WHAT NEEDS TO BE DONE
Retype the stretch of records from the line that contains "496, 340, 503)" through the line that contains "Gets Sticky Creampie", character for character and including both of those lines.

DATA EXCERPTS
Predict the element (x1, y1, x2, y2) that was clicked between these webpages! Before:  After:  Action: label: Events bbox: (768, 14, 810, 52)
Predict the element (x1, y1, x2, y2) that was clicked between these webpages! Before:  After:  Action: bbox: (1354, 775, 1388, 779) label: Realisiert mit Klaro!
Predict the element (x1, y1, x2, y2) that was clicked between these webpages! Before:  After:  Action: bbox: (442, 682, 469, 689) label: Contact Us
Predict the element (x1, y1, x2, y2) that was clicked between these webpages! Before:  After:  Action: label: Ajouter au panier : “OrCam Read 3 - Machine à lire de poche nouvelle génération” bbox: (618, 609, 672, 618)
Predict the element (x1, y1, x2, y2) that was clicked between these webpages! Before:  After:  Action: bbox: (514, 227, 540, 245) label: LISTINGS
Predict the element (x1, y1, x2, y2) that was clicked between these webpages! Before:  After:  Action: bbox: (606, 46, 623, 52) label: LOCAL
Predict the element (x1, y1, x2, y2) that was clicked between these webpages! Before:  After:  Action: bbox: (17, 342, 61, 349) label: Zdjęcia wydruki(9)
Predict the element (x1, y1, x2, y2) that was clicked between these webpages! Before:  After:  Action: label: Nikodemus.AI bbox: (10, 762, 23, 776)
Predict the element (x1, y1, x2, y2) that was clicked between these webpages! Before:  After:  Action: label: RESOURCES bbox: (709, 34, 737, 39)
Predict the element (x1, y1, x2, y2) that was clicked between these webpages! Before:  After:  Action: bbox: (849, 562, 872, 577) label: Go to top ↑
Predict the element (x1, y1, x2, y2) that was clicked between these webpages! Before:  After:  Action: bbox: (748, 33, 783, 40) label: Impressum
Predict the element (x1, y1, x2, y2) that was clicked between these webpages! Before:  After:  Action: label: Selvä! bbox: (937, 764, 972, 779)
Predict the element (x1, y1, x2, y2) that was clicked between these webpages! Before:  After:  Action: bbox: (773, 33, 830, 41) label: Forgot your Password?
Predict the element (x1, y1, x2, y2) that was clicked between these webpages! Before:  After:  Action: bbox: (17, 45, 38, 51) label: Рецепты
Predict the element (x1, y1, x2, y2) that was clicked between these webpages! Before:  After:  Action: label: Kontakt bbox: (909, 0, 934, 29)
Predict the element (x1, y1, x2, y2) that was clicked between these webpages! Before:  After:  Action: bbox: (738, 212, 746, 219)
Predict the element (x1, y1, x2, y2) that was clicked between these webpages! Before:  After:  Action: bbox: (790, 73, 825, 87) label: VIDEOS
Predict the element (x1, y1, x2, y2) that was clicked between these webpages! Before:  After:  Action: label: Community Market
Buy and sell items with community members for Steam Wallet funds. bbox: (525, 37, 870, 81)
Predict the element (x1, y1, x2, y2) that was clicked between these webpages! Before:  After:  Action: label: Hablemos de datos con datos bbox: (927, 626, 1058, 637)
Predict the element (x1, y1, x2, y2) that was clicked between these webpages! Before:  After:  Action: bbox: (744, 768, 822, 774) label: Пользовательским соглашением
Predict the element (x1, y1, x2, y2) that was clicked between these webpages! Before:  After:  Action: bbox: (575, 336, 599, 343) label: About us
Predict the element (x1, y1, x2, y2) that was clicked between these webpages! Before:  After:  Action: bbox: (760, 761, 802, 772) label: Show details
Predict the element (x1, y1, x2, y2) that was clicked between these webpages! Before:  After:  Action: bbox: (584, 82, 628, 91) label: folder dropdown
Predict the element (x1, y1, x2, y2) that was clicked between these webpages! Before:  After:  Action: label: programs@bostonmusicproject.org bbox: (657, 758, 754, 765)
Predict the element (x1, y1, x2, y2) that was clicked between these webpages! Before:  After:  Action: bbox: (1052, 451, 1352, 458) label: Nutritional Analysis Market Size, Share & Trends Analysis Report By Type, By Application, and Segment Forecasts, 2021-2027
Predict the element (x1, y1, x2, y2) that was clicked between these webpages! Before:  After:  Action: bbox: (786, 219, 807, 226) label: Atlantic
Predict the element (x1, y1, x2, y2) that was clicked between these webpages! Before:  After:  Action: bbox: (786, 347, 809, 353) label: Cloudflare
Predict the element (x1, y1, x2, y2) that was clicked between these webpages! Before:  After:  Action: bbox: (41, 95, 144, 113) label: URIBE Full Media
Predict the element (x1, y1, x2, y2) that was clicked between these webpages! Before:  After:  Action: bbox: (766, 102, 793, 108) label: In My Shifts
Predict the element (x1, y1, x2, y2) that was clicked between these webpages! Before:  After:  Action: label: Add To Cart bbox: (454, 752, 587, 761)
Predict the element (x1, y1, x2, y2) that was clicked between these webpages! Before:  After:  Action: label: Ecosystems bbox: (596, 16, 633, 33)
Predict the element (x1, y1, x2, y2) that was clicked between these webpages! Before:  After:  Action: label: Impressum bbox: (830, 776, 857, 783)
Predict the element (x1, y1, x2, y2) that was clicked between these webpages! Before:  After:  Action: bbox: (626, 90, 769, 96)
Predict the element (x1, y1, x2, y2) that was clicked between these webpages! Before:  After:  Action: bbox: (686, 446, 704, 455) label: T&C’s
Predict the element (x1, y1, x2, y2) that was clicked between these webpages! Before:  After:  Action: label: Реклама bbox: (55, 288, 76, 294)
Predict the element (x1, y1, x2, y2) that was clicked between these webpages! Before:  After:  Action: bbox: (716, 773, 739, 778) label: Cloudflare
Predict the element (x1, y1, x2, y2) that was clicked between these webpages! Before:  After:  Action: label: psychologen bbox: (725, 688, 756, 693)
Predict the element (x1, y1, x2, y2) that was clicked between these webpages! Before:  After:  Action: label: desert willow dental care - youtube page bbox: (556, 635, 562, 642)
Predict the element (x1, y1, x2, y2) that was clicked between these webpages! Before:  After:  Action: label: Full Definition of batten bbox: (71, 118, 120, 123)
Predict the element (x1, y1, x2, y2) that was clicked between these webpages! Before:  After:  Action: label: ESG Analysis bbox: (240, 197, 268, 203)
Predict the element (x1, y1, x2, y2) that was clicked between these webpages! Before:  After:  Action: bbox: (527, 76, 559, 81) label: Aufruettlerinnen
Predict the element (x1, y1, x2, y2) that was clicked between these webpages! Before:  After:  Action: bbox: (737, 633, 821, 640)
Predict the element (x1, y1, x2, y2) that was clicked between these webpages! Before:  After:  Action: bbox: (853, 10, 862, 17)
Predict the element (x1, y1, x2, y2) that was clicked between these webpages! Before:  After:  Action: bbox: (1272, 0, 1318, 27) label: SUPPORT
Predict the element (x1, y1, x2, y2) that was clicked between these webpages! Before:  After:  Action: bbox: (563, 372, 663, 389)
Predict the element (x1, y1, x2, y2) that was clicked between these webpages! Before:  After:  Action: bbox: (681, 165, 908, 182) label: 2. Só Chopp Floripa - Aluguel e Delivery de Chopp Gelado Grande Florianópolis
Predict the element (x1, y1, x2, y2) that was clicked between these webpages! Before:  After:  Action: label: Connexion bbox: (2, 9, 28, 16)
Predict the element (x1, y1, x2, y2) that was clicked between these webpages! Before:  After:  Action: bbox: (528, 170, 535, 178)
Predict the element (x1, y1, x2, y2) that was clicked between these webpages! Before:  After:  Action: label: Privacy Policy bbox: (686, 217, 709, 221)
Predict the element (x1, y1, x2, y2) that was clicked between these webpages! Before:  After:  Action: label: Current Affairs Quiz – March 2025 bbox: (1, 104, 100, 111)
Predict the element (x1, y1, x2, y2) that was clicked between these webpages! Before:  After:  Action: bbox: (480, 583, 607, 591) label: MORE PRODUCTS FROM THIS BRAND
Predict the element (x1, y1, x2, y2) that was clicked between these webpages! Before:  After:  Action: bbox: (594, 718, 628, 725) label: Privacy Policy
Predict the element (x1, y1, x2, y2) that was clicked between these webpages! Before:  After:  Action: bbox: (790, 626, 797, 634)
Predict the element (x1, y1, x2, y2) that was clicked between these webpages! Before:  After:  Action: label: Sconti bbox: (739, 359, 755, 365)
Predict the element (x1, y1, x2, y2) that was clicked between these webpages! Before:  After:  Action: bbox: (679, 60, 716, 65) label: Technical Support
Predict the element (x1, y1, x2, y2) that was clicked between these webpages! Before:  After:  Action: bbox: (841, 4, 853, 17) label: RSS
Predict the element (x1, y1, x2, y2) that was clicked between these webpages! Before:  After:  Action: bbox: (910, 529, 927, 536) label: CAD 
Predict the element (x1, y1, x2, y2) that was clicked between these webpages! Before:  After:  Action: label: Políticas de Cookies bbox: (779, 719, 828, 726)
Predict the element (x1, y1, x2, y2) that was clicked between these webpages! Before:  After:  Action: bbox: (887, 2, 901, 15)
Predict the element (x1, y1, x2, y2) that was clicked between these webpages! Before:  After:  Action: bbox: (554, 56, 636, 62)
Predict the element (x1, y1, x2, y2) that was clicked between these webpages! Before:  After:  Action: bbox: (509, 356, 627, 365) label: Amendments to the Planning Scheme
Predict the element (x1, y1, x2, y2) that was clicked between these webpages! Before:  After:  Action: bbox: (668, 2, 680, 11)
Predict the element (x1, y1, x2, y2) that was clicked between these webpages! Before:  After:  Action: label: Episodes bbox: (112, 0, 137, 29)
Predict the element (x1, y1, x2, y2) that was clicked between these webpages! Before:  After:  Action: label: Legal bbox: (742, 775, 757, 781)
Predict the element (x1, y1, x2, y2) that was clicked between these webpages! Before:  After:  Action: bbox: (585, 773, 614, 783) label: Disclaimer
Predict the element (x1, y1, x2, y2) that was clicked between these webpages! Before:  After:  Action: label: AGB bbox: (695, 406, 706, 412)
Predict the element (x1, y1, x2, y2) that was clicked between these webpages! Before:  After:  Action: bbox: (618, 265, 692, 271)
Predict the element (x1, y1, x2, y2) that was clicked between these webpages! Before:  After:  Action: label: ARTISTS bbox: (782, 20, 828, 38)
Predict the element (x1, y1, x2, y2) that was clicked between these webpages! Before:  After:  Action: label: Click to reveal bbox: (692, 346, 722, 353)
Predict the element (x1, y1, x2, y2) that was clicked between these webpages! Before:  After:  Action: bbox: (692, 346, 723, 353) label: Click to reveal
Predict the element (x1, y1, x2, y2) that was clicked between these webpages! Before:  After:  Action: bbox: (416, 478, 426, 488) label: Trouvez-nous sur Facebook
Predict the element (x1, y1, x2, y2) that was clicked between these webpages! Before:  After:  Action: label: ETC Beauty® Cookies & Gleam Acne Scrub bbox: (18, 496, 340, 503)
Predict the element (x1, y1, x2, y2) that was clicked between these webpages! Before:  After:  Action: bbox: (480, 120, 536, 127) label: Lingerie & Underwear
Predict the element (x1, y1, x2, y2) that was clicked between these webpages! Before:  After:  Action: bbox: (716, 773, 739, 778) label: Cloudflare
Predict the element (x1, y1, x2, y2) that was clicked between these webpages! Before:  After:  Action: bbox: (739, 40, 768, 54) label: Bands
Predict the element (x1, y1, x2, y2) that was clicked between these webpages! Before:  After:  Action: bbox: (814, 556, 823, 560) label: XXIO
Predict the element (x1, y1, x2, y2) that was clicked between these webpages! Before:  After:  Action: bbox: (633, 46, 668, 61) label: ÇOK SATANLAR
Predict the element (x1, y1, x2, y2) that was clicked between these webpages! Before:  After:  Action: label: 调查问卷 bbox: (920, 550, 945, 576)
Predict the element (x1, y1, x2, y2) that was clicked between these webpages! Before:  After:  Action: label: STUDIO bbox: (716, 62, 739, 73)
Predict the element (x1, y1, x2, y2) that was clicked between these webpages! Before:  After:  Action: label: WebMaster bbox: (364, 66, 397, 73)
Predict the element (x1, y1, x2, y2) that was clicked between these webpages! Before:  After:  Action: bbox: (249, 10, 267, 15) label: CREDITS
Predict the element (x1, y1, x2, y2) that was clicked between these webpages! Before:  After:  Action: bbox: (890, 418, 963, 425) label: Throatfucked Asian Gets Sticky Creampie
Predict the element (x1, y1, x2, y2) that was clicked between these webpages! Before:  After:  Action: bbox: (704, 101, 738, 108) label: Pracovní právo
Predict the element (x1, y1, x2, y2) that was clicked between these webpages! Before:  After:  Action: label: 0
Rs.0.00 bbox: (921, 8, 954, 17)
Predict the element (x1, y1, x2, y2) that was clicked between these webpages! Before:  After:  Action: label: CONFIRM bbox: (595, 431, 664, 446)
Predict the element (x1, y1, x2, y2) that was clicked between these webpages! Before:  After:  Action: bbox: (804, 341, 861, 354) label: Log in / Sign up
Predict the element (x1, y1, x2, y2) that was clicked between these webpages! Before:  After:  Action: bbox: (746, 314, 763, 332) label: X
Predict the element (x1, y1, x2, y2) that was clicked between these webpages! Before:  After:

SOLVED EXERCISE
Predict the element (x1, y1, x2, y2) that was clicked between these webpages! Before:  After:  Action: label: ETC Beauty® Cookies & Gleam Acne Scrub bbox: (18, 496, 340, 503)
Predict the element (x1, y1, x2, y2) that was clicked between these webpages! Before:  After:  Action: bbox: (480, 120, 536, 127) label: Lingerie & Underwear
Predict the element (x1, y1, x2, y2) that was clicked between these webpages! Before:  After:  Action: bbox: (716, 773, 739, 778) label: Cloudflare
Predict the element (x1, y1, x2, y2) that was clicked between these webpages! Before:  After:  Action: bbox: (739, 40, 768, 54) label: Bands
Predict the element (x1, y1, x2, y2) that was clicked between these webpages! Before:  After:  Action: bbox: (814, 556, 823, 560) label: XXIO
Predict the element (x1, y1, x2, y2) that was clicked between these webpages! Before:  After:  Action: bbox: (633, 46, 668, 61) label: ÇOK SATANLAR
Predict the element (x1, y1, x2, y2) that was clicked between these webpages! Before:  After:  Action: label: 调查问卷 bbox: (920, 550, 945, 576)
Predict the element (x1, y1, x2, y2) that was clicked between these webpages! Before:  After:  Action: label: STUDIO bbox: (716, 62, 739, 73)
Predict the element (x1, y1, x2, y2) that was clicked between these webpages! Before:  After:  Action: label: WebMaster bbox: (364, 66, 397, 73)
Predict the element (x1, y1, x2, y2) that was clicked between these webpages! Before:  After:  Action: bbox: (249, 10, 267, 15) label: CREDITS
Predict the element (x1, y1, x2, y2) that was clicked between these webpages! Before:  After:  Action: bbox: (890, 418, 963, 425) label: Throatfucked Asian Gets Sticky Creampie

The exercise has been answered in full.